Voilà une autre baliverne qui n’a plus grand crédit. L’Union européenne aurait fait irruption sur la grande scène internationale pour faire contrepoids aux États-Unis d’Amérique et à la Chine. Les partisans de cette thèse font généralement valoir d’impressionnantes données objectives : l’Union européenne, c’est 28 États, 5 millions de kilomètres carrés et 505 millions d’habitants. Dit comme ça, cette Europe est en effet la « première puissance économique du monde », sinon démographique. Pourtant, l’Union est restée un nain dans le concert international. On peut même dire que, sur le plan diplomatique, l’Europe n’existe pas. Ce n’est pas tout à fait faute d’avoir essayé. Tout a commencé en 1970 avec la création de la Coopération politique européenne (CPE). Une structure informelle de concertation entre les États. On a vu cette structure – ou plutôt, on ne l’a pas vue – à l’épreuve de la crise yougoslave.

Le traité de Maastricht, en 1992, a ensuite institué la politique étrangère et de sécurité commune (Pesc) dans une tentative d’intégration un peu plus volontariste. En 2009, on ira encore un peu plus loin avec la création d’un poste de Haut Représentant de l’Union pour les affaires étrangères et la politique de sécurité pour coordonner et représenter la politique étrangère. Mais « coordonner » est bien difficile, et « représenter » est carrément impossible. Tout simplement parce que le primat économique, financier et monétaire qui conditionne entièrement la construction européenne attise la concurrence entre les Vingt-Huit. Il n’y a pas beaucoup de dossiers internationaux qui ne contiennent au moins un volet économique. Et, sur ce plan, la compétition fait rage. Parler d’une même voix dans des situations de crise pour des États qui ont des intérêts opposés n’est pas chose facile. On raille souvent la pauvre Catherine Ashton, qui occupe la fameuse fonction de « Haut Représentant », mais sa mission est évidemment impossible, même si, formée dans l’ombre de Tony Blair, elle est rompue à tous les opportunismes.

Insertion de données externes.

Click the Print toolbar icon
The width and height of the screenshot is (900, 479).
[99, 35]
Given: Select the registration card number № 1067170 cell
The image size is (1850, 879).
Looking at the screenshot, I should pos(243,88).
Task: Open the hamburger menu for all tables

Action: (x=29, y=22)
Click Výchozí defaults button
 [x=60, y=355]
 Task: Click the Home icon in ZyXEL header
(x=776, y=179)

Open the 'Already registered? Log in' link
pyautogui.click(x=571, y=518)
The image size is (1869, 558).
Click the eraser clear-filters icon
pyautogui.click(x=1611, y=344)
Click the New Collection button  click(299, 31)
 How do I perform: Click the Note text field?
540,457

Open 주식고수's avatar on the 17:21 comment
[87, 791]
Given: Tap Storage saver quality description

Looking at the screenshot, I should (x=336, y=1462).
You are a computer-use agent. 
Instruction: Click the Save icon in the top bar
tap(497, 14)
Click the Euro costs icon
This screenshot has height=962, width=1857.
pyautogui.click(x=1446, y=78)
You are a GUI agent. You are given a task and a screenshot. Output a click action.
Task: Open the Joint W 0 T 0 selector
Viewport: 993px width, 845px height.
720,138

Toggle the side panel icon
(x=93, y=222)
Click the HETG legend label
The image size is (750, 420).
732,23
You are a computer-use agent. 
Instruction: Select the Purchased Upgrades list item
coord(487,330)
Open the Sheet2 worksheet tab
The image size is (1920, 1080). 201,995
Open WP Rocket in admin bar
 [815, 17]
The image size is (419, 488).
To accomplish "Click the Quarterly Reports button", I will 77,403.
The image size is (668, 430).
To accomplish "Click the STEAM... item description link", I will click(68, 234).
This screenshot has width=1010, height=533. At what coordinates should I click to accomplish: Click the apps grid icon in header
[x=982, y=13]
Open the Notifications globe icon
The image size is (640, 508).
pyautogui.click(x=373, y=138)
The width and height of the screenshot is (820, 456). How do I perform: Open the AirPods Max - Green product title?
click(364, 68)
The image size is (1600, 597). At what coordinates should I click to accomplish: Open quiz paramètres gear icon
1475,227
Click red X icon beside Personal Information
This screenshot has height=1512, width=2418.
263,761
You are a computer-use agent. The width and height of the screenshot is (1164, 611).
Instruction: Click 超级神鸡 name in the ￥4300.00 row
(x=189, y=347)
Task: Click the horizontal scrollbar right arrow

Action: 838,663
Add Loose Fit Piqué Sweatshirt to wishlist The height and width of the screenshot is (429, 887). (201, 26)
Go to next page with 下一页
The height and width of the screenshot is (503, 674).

La guerre américaine de 2003 en Irak a parfaitement illustré cet écartèlement. Tandis que le Royaume-Uni s’engouffrait dans le sillage de George W. Bush, la France s’opposait à cette agression américaine en règle. C’est évidemment l’exemple le plus spectaculaire de la désunion européenne. Mais l’union n’est pratiquement jamais possible dans un système à dominante intergouvernementale qui reste soumis à la règle de l’unanimité des Vingt-Huit. Ce qui est d’ailleurs un moindre mal dans les conditions actuelles. On voit encore aujourd’hui, à propos de la crise ukrainienne, une Allemagne beaucoup plus modérée que la France dans l’échelle des sanctions contre la Russie de Vladimir Poutine. Et cela pour cette raison toute simple que l’Allemagne est le premier partenaire commercial de la Russie, et qu’elle a dans cette affaire plus à perdre que la France ou l’Italie. Les différences de sensibilité et les divergences d’intérêts commerciaux frappent également d’impuissance l’Union européenne dans le conflit israélo-palestinien. Dans le domaine de la diplomatie et de la politique internationale, peut-être plus que dans tout autre, l’Europe paye l’absence d’intégration politique. Elle paye aussi les différences de positionnement par rapport au « grand allié » américain et à l’Otan. Lorsque la France de Nicolas Sarkozy décide de rentrer dans le commandement intégré de l’Otan – une décision confirmée par François Hollande –, elle éloigne encore un peu plus la chimérique perspective de diplomatie européenne.